Pirates of Ubisoft's Michael Jackson: The Experience on DS are being subjected to an inventive anti-piracy technique - the vuvuzela.

According to Tiny Cartridge, anyone trying to run a downloaded copy of the game is currently finding the contentious South African horn, which shot to notoriety in the 2010 World Cup, being played over the King of Pop's oeuvre.

The anti-piracy methods also disable the on-screen prompts, rendering the game completely unplayable.

The vuvuzela is a plastic horn that's about 2 ft long. It produces a loud monotone note, typically around B♭3 (thanks, Wikipedia!). Alternatively, imagine a sound of a hundred screaming bees being shot out of blowpipes.

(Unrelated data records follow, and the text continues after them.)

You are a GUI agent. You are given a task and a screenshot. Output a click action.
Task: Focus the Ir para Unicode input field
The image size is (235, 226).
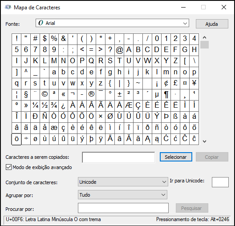[x=220, y=182]
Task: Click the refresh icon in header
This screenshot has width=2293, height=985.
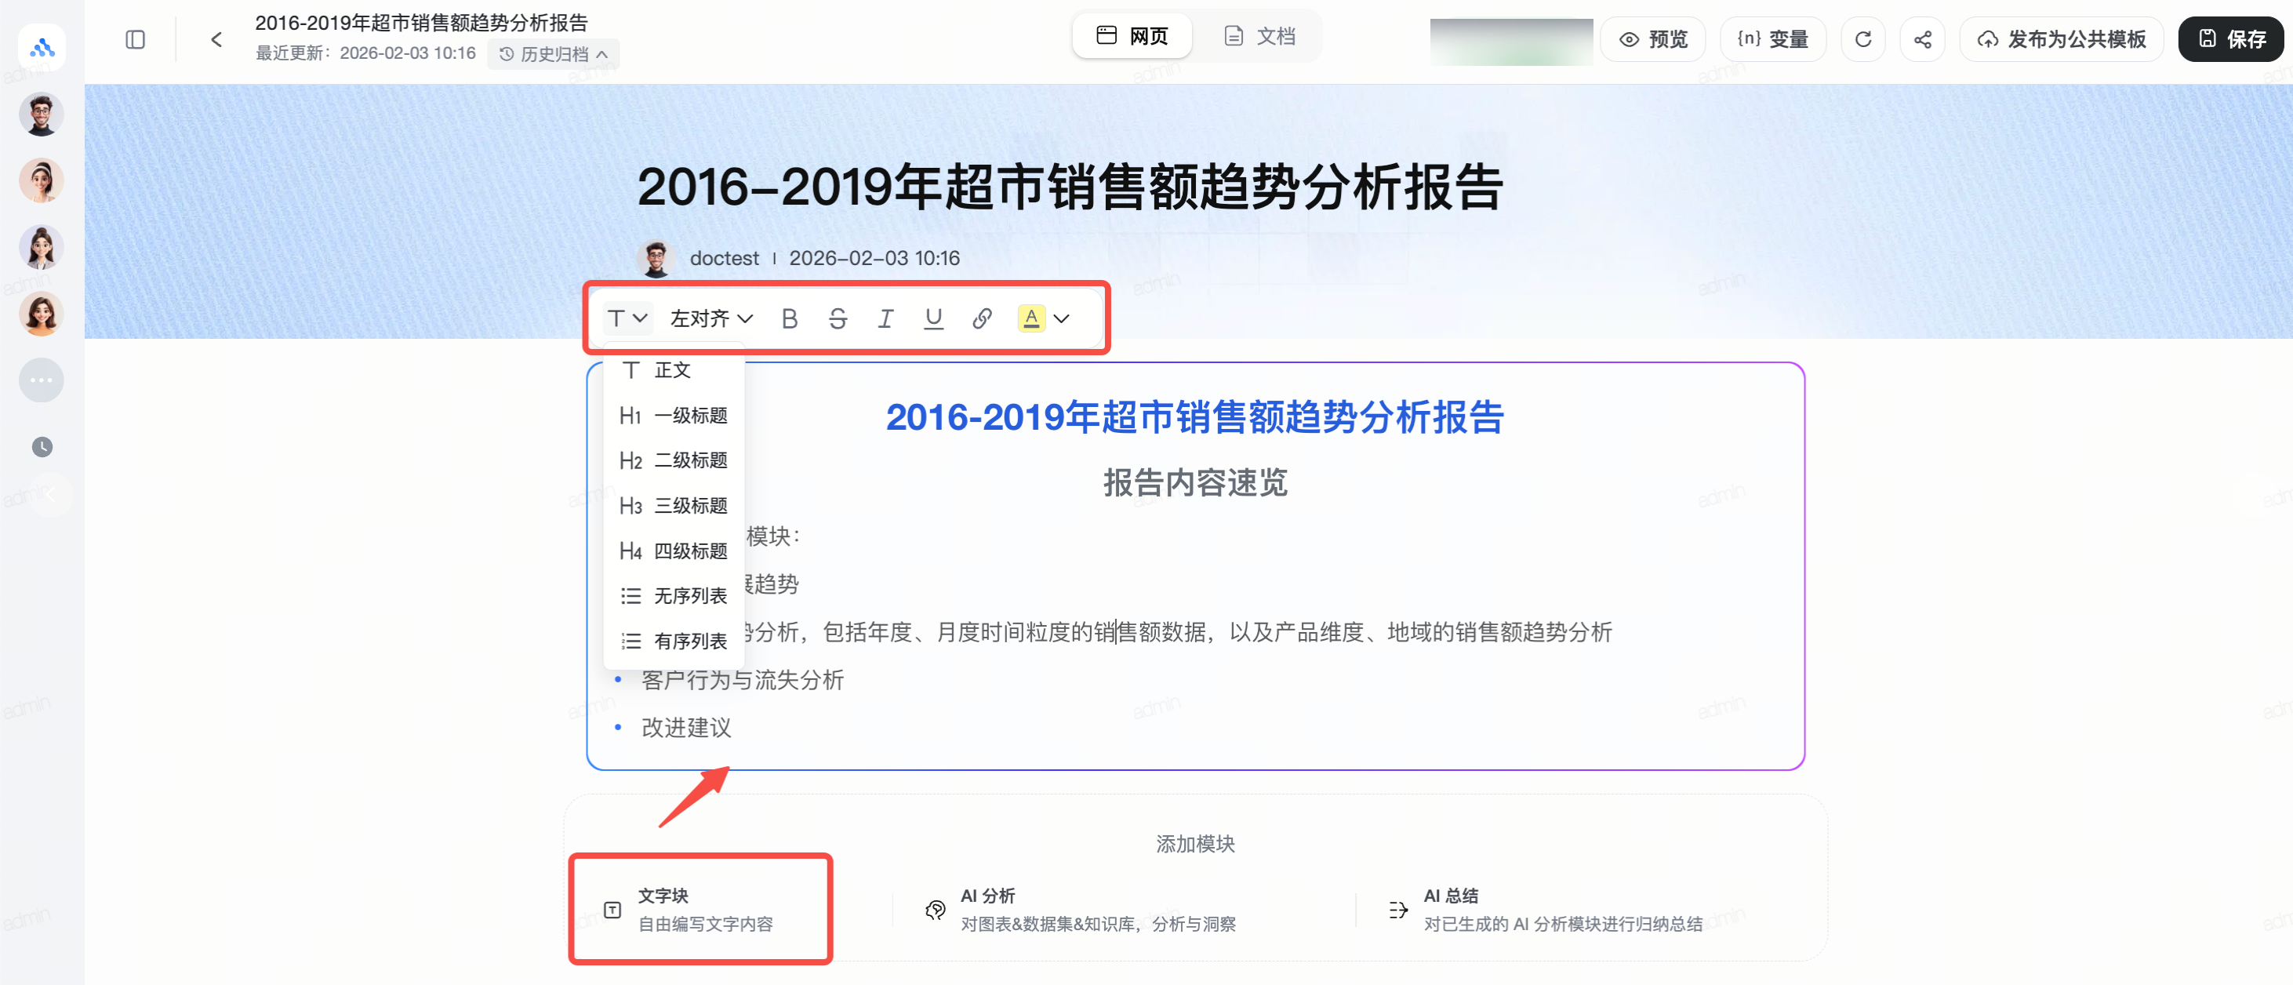Action: click(1862, 39)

We haven't played Michael Jackson: The Experience on DS yet, but VideoGamer.com's 7/10 opinion of the Wii version suggests the game might be an erstwhile companion for anyone looking to don a single white glove and shuffle around their living room floor.

While it's an absolute certainty that hackers will eventually manage to break Ubisoft's latest anti-piracy method, it's always nice to see a more creative attack in the never-ending war between hackers and publishers.

Still, the deafening drone of the Vuvuzela can't be any worse than the Lenslok system used by some horrible publishers in the eighties.